Sunday, November 26, 2017

Pilate Analysis

Pilate is a woman who well represents the core values of feminism. Throughout the novel Song of Solomon, she is perceived as an odd and very unconventional character. This is by no means in a negative light, as she not only guides Milkman, but is also a guide for the women around her and even female readers. Strong and empowering, Pilate was not the average woman for the 1900s.

After the rough years putting up with other people, and the rejection by almost all men, Pilate finally realizes the time for change. "First off, she cut her hair" (Morrison 149) an action that goes against all societal norms. Hair, a very common symbol of beauty, wealth, and women, is rejected by the blade in Pilate's hand. "She didn't want to think about it anymore"; she would no longer allow societies standards make or break her own image.  Pilate in giving up "all interest in table manners [and] hygiene" again disowns all that should make a woman or define a "good" person. Although being unkempt is not necessarily a desired trait among anybody, it shows the power in Pilate, to take to her own beliefs and stand by them, not allowing any type of ridicule, by even her own brother at times to change the person she creates for herself. An illustration of how Pilate decides to show her own feminist values by casting off all things that are most expected of a woman.

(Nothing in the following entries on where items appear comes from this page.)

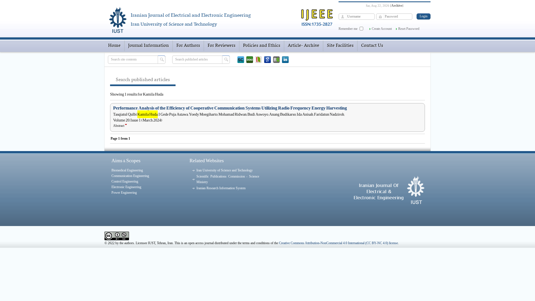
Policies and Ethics (261, 46)
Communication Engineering (130, 176)
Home (114, 46)
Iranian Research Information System (220, 188)
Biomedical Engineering (127, 170)
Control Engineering (124, 181)
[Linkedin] (285, 59)
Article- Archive (303, 46)
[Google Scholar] (267, 59)
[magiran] (258, 59)
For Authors (188, 46)
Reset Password (408, 29)
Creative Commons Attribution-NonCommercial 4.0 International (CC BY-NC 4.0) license (338, 243)
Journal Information (148, 46)
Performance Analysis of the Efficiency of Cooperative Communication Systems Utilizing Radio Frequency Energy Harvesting (230, 108)
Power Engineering (124, 193)
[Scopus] (240, 59)
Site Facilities (340, 46)
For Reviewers (221, 46)
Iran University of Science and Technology (224, 170)
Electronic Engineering (126, 187)
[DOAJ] (249, 59)
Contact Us (372, 46)
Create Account (382, 29)
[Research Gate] (276, 59)
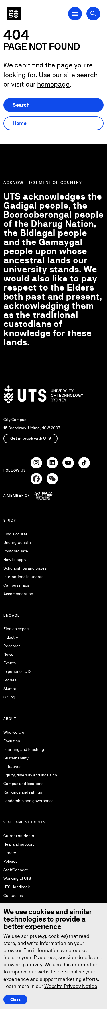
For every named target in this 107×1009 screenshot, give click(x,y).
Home (20, 123)
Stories (10, 680)
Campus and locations (23, 784)
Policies (10, 861)
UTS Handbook (16, 887)
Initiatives (12, 766)
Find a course (15, 534)
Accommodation (18, 594)
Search (21, 105)
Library (9, 853)
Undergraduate (17, 542)
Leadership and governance (28, 801)
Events (9, 663)
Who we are (13, 732)
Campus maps (16, 585)
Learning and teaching (23, 749)
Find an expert (16, 629)
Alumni (9, 689)
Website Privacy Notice (70, 986)
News (8, 654)
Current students (18, 836)
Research (12, 646)
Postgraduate (15, 551)
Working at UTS (17, 878)
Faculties (11, 741)
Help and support (18, 844)
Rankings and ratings (22, 792)
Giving (9, 697)
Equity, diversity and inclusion (30, 775)
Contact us (13, 895)
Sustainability (16, 758)
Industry (10, 637)
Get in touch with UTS (30, 438)
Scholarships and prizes (25, 568)
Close (15, 999)
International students (23, 577)
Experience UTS (17, 671)
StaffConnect (15, 870)
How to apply (14, 560)
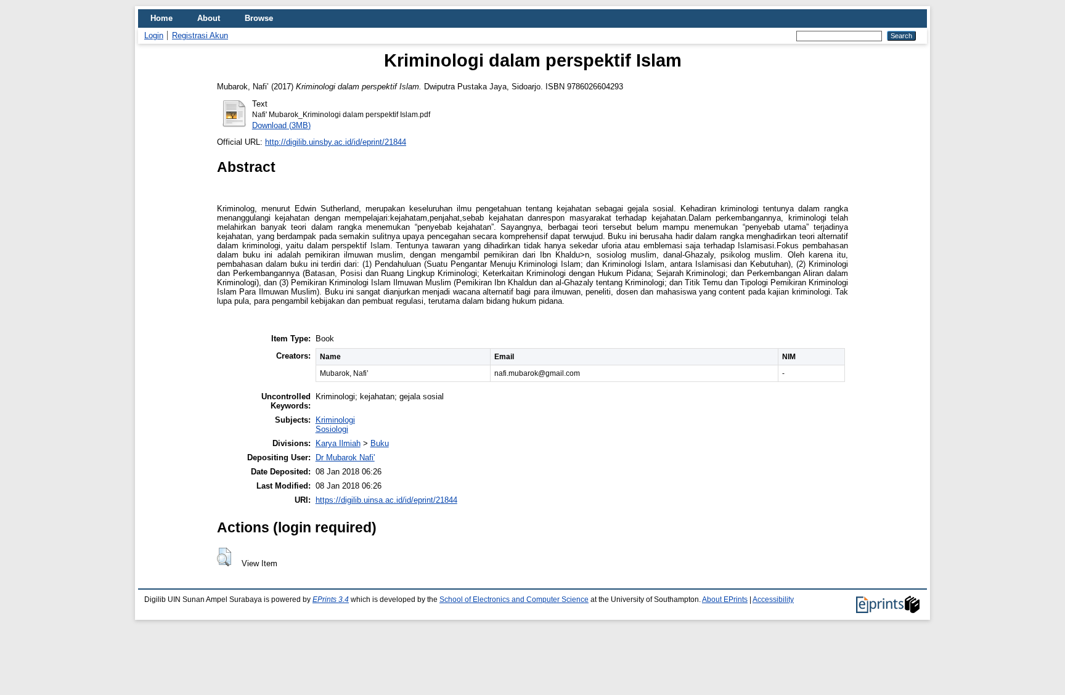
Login (153, 35)
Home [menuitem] (161, 18)
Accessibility (773, 599)
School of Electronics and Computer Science (514, 599)
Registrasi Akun (200, 35)
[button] (224, 557)
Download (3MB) (281, 125)
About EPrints (725, 599)
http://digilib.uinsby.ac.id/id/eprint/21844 (335, 142)
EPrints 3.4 (330, 599)
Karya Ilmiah (338, 443)
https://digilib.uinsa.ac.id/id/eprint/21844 (386, 500)
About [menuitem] (208, 18)
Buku (379, 443)
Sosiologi (332, 429)
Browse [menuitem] (259, 18)
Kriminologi (335, 420)
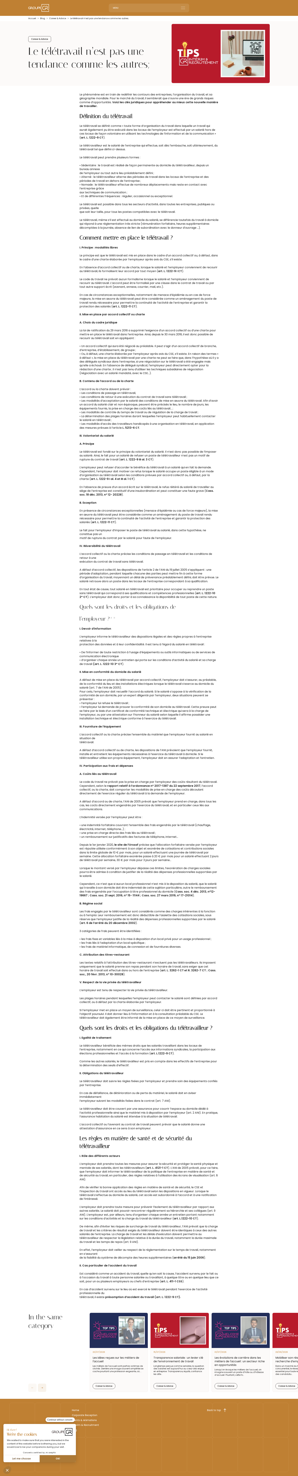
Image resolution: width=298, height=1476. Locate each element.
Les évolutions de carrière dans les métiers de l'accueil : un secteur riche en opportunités (240, 1361)
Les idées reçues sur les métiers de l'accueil (116, 1359)
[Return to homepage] (38, 8)
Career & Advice (57, 18)
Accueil (32, 18)
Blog (42, 18)
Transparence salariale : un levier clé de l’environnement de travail (178, 1359)
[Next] (42, 1388)
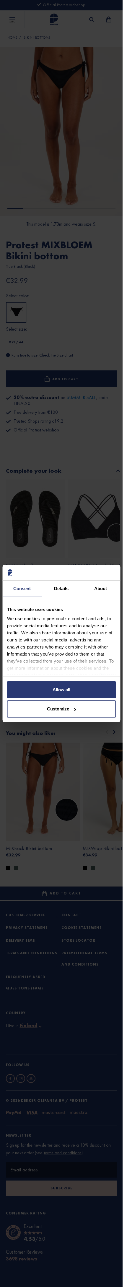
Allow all (61, 689)
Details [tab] (61, 588)
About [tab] (100, 588)
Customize (58, 708)
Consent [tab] (22, 588)
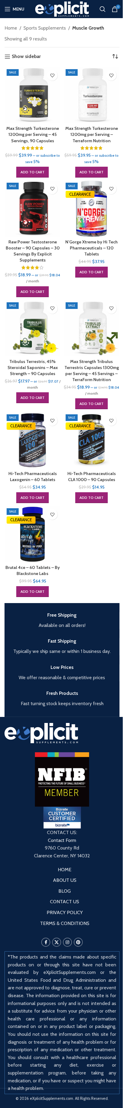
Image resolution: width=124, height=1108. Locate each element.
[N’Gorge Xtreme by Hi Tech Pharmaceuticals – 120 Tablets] (91, 209)
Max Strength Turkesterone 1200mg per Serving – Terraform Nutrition (91, 134)
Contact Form (62, 840)
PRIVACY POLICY (65, 912)
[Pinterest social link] (78, 942)
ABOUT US (64, 880)
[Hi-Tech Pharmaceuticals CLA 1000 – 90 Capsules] (91, 440)
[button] (32, 172)
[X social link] (56, 942)
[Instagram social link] (67, 942)
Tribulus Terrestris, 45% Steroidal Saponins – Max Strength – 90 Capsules (33, 367)
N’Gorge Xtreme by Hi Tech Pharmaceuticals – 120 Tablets (91, 248)
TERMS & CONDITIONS (64, 923)
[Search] (103, 9)
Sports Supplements (44, 28)
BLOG (64, 891)
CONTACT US (64, 901)
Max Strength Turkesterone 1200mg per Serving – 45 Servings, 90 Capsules (32, 134)
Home (11, 28)
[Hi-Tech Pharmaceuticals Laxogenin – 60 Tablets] (32, 440)
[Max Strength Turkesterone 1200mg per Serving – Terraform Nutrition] (91, 95)
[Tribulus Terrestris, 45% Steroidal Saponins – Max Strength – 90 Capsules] (32, 328)
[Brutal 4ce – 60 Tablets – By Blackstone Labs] (32, 534)
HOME (64, 869)
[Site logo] (62, 8)
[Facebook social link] (45, 942)
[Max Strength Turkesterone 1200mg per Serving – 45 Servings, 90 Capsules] (32, 95)
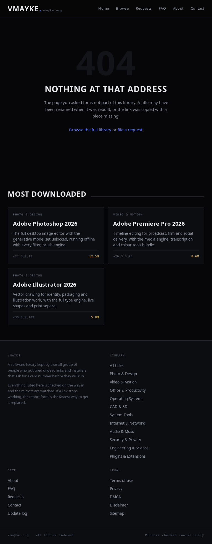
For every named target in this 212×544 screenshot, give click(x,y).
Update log (17, 513)
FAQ (162, 8)
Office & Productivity (128, 390)
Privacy (116, 488)
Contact (197, 8)
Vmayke (35, 8)
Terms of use (121, 480)
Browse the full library (90, 129)
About (178, 8)
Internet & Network (127, 423)
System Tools (121, 414)
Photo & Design (123, 373)
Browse (122, 8)
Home (103, 8)
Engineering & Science (129, 448)
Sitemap (117, 513)
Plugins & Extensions (127, 456)
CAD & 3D (119, 406)
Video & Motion (123, 382)
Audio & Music (122, 431)
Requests (144, 8)
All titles (116, 365)
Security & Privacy (125, 439)
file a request (130, 129)
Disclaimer (119, 505)
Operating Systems (126, 398)
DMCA (115, 496)
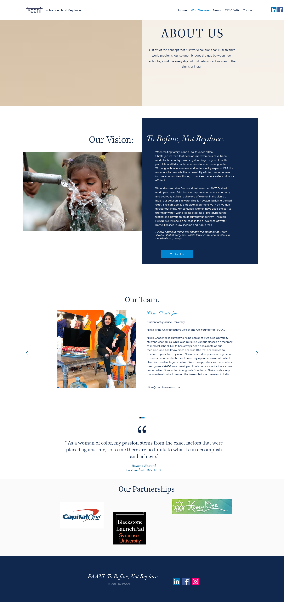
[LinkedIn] (273, 9)
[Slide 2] (142, 417)
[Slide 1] (140, 417)
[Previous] (26, 353)
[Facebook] (280, 9)
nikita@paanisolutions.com (163, 387)
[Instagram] (195, 581)
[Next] (257, 353)
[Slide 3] (144, 417)
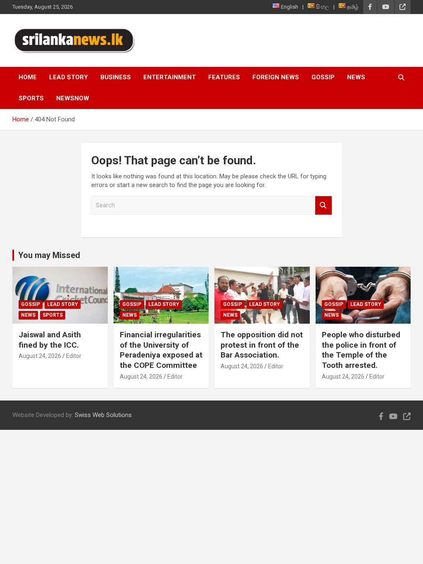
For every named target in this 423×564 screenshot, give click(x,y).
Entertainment (169, 77)
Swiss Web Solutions (103, 415)
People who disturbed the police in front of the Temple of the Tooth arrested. (361, 350)
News (356, 77)
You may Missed (49, 255)
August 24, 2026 (40, 356)
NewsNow (72, 98)
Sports (31, 98)
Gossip (323, 77)
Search (323, 205)
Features (224, 77)
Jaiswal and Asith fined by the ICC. (50, 340)
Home (28, 77)
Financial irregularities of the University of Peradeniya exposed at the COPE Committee (161, 350)
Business (115, 77)
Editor (73, 356)
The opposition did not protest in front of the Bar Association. (262, 345)
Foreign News (275, 77)
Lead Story (68, 77)
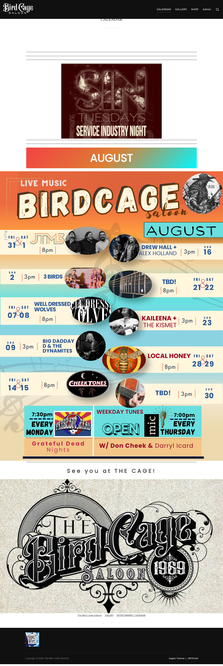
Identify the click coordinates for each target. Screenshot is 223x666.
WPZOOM (193, 658)
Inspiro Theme (176, 658)
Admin (207, 9)
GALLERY (181, 9)
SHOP (194, 9)
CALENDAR (164, 9)
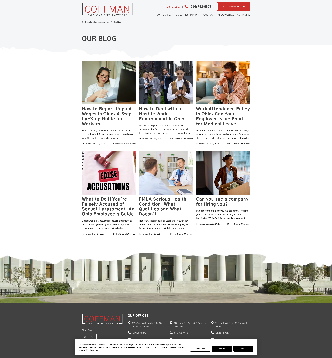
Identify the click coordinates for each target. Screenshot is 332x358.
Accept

The list could go on, by the clothes she wears to the ways she acts and presents herself. Pilate's decisions to act the way she does are a way to demonstrate that a woman is not a material good nor a prize to be won like what the many man choose to believe about them. If not for her bellybutton, or rather lack thereof, she would have never come to the realizations that most others in her time still live without knowledge that society's definition of a woman hardly defines what a woman could and should be at all.